Il TAR Lazio ha respinto il ricorso di Airbnb, la nota piattaforma per gli affitti di breve periodo che lo scorso anno solo in Italia contava la registrazione di 214mila case e ha fatto registrare 3,7 milioni di arrivi. In base a quanto stabilito dal Tribunale Amministrativo, il portale dovrà riscuotere la cedolare secca e comunicare all’Agenzia delle Entrate i nomi degli host e i dati dei contratti così come previsto dalla normativa del 2017 introdotta dal governo Gentiloni (decreto legge 50/2017). Essa prevede che gli affitti brevi (di durata non superiore ai 30 giorni) scontano la cedolare del 21%, che viene trattenute e versata al fisco subito in caso il pagamento sia gestito da “intermediari immobiliari” (agenzie e portali e quindi compresa Airbnb) o al momento della dichiarazione dei redditi se i contratti sono gestiti direttamente.

Finora Airbnb si è rifiutata di assolvere tali adempimenti ritenendo che non fosse di sua competenza ma a seguito della sentenza del TAR non ci sono più alibi: Airbnb deve riscuotere la cedolare secca sulle locazioni brevi e comunicare all’Agenzia delle Entrate i nomi dei locatari e i relativi redditi.

A fare i calcoli del mancato gettito per le casse dello Stato ci ha pensato Federalberghi che, rilevando quanto affermato da Airbnb durante il giudizio, ha evidenziato che le somme da versare annualmente in Italia, rapportate ai ricavi del 2016, sarebbero state pari a circa 130 milioni di euro. Considerando che nel frattempo il numero di annunci pubblicato sul portale è cresciuto a dismisura (222.787 ad agosto 2016, 397.314 ad agosto 2018), si può stimare che nei primi diciotto mesi di (mancata) applicazione dell’imposta Airbnb abbia omesso il versamento di più di 250 milioni di euro.

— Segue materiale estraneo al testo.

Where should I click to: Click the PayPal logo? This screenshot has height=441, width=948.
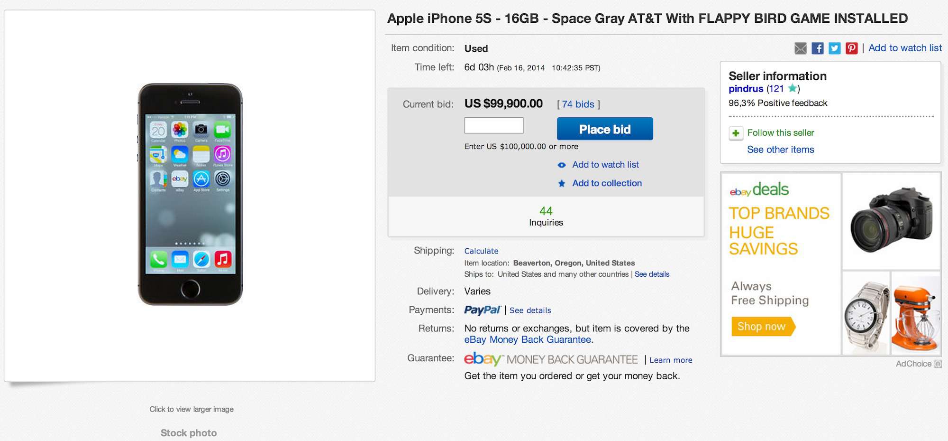(482, 310)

“Ci auguriamo che la decisione del TAR faccia riflettere le amministrazioni locali che troppo spesso si genuflettono dinanzi ad evasori conclamati e stringono con loro accordi privi di trasparenza, che consentono agli abusivi di continuare a prosperare sotto lo scudo dell’anonimato”.

Siamo delusi dal pronunciamento del TAR del Lazio e intendiamo fare ricorso presso il Consiglio di Stato, anche ai fini dell’eventuale interessamento della Corte di Giustizia Europea”, ha dichiarato Airbnb in una nota.

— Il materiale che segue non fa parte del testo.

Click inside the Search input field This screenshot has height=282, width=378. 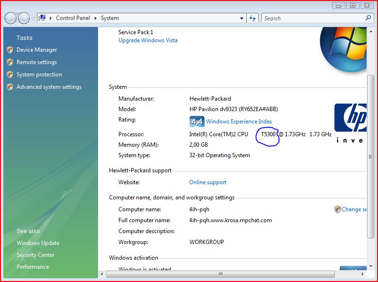(x=313, y=18)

“In tema di imposte sul reddito, abbiamo sempre offerto disponibilità in tutte le sedi istituzionali per risolvere l’impasse e consentire alla community il rispetto della legalità e il pagamento delle imposte sul reddito senza discriminazioni. Le collaborazioni con le autorità di Spagna, Danimarca ed Estonia sono la dimostrazione di come ciò sia possibile”.

Una sentenza estremamente positiva: dobbiamo avere tutti le stesse regole”. Così Claudio Albonetti, presidente nazionale di Assohotel, l’associazione che riunisce le strutture alberghiere aderenti a Confesercenti, commenta la bocciatura da parte del Tar del Lazio del ricorso presentato da Airbnb.

“Noi non siamo di certo contrari al nuovo che avanza”, chiarisce Albonetti, “nemmeno in tema di modalità di commercializzazione nel settore ricettivo. È però assolutamente necessario che le normative – dagli obblighi fiscali a quelli relativi a sicurezza e salute pubbliche – valgano per tutti allo stesso modo.